The first indication of movement comes immediately after the engines have warmed up. We detect an almost imperceptible lift as the vessel raises itself on its cushion of air. The hovercraft is no longer in contact with the surface and will remain in suspension until the destination is reached. Now the vessel is moving forward so smoothly that only a lively spume of spray rushing from its sides indicates that it has traveled from land to sea.

As the sea is calm today, the hovercraft will take the direct route from Pegwell Bay to Calais, France. This involves crossing the Goodwin Sands, which lie roughly north to south along the Strait of Dover. Treacherous to conventional surface craft, especially when submerged just below the water, they present no problem to an amphibious ACV. In bad weather the hovercraft changes course slightly by hugging the calmer coastal waters for as long as possible and then making a straight run across the sea at the shortest distance between the two coasts.

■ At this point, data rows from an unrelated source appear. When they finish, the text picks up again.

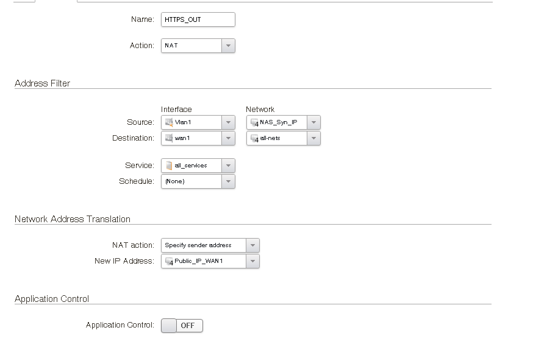Expand the Source network dropdown arrow
The width and height of the screenshot is (558, 361).
pos(313,122)
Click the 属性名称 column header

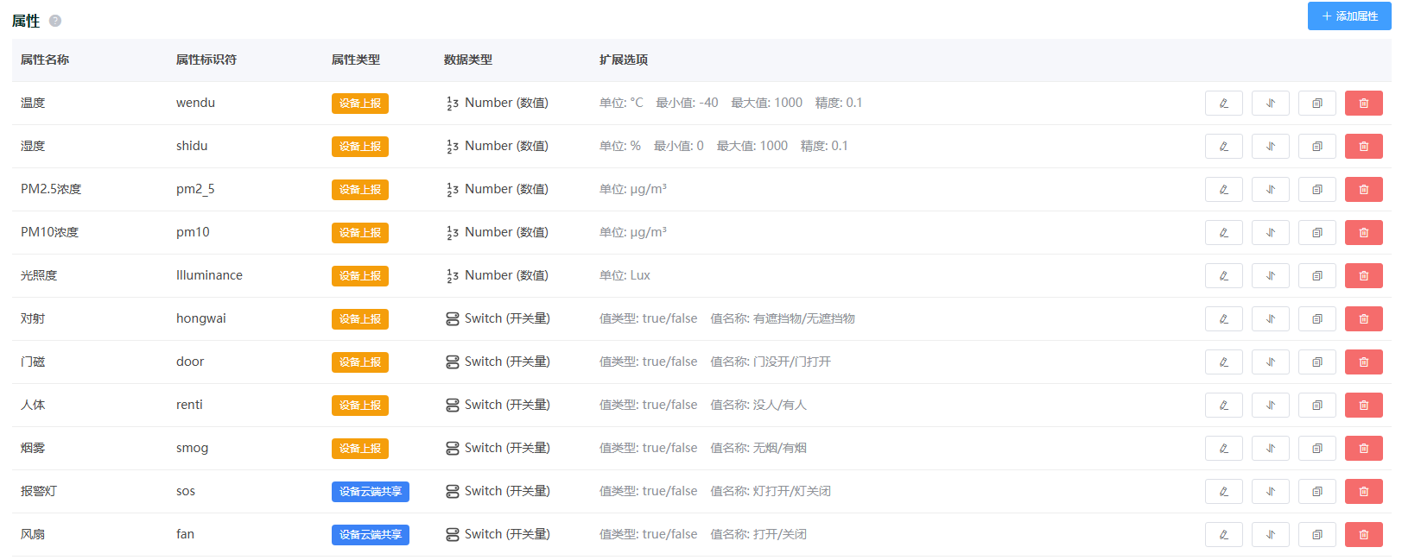[x=45, y=60]

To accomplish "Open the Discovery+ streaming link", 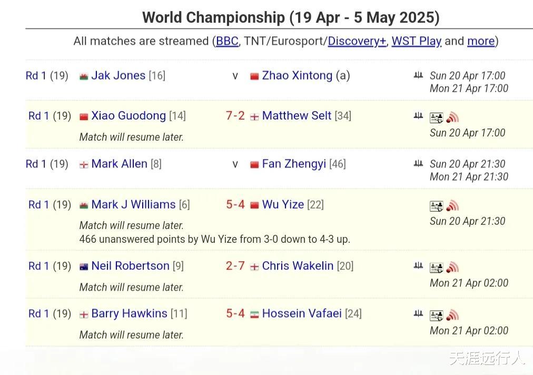I will click(x=357, y=41).
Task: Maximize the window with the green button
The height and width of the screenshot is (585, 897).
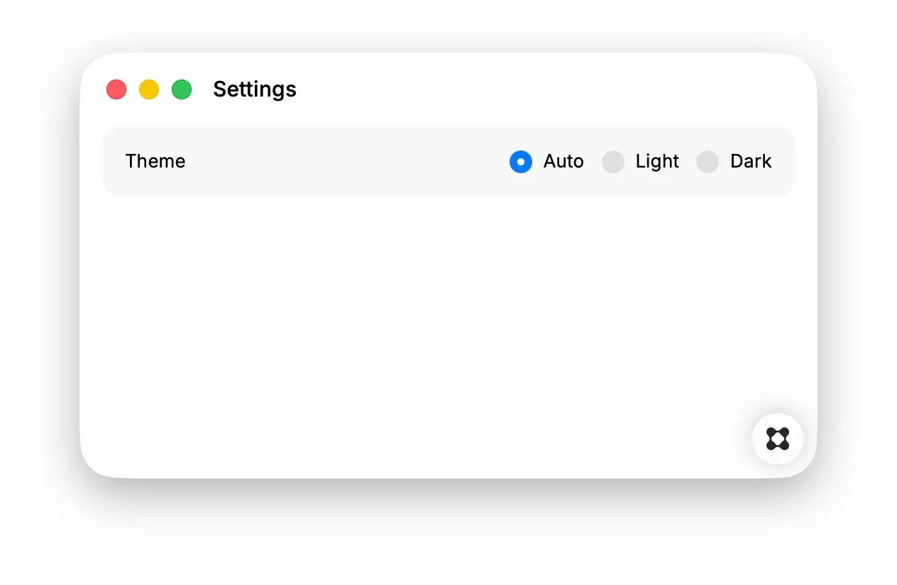Action: (x=182, y=89)
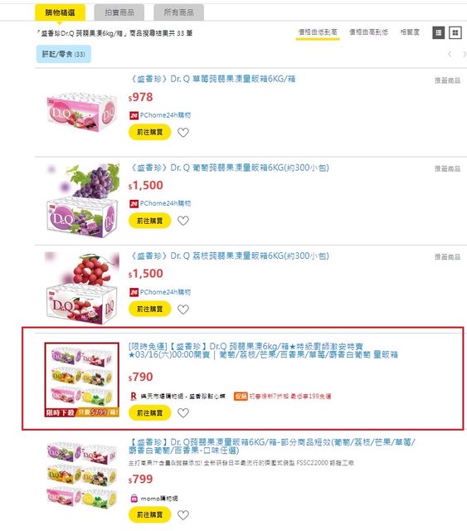Click the momo shop icon under $799
This screenshot has height=531, width=467.
134,498
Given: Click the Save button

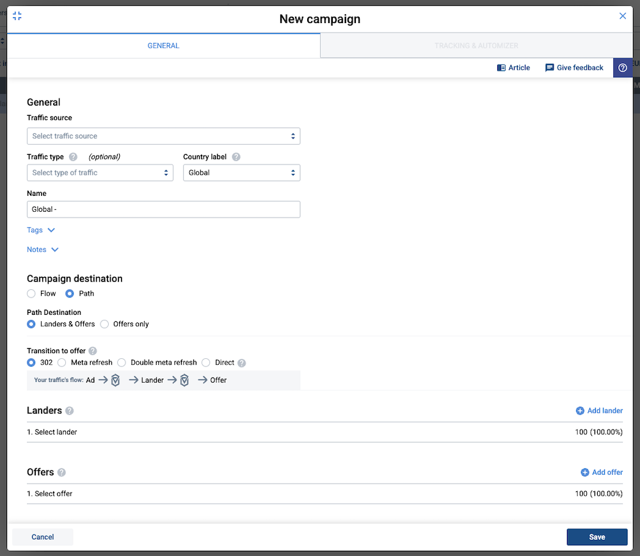Looking at the screenshot, I should (596, 537).
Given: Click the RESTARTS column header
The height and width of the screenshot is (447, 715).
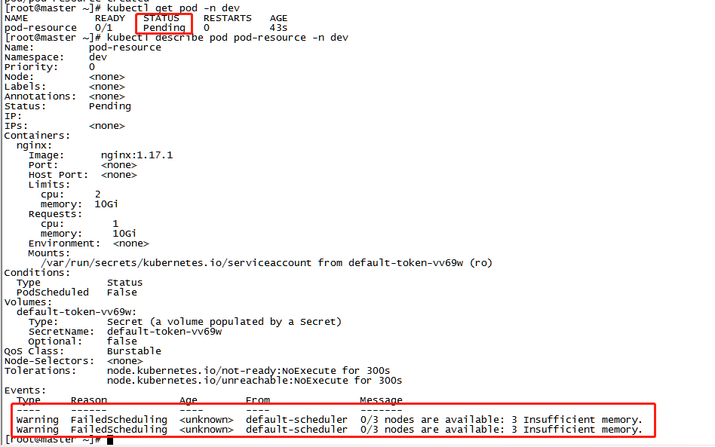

In the forty minutes it takes to cross the Strait of Dover there is time to think. What if the engines fail? Will the hovercraft sink? Will it collide at high speed with other shipping in these the world’s busiest sea-lanes? A glance at a booklet describing the flight is reassuring. In the unlikely event of all engines failing simultaneously the vessel is designed to float on its buoyancy tank. Even with just one engine functioning it can proceed at reduced speed to land. But what about all the other ships traveling across the hovercraft’s path? The captain is provided with constant information on the craft’s position while the second officer operates two marine radars, which reveal the position of all other shipping in the vicinity, even in thick fog.

On arrival at Calais, on the French coast, the hovercraft leaves the water and glides onto the landing platform. No bumps, no squeal of brakes, just a contented sigh, like settling into a comfortable armchair, as the cushion of air is dispersed.

The flight in the world’s newest form of transport is over. Land and sea have been crossed by riding on a cushion of air.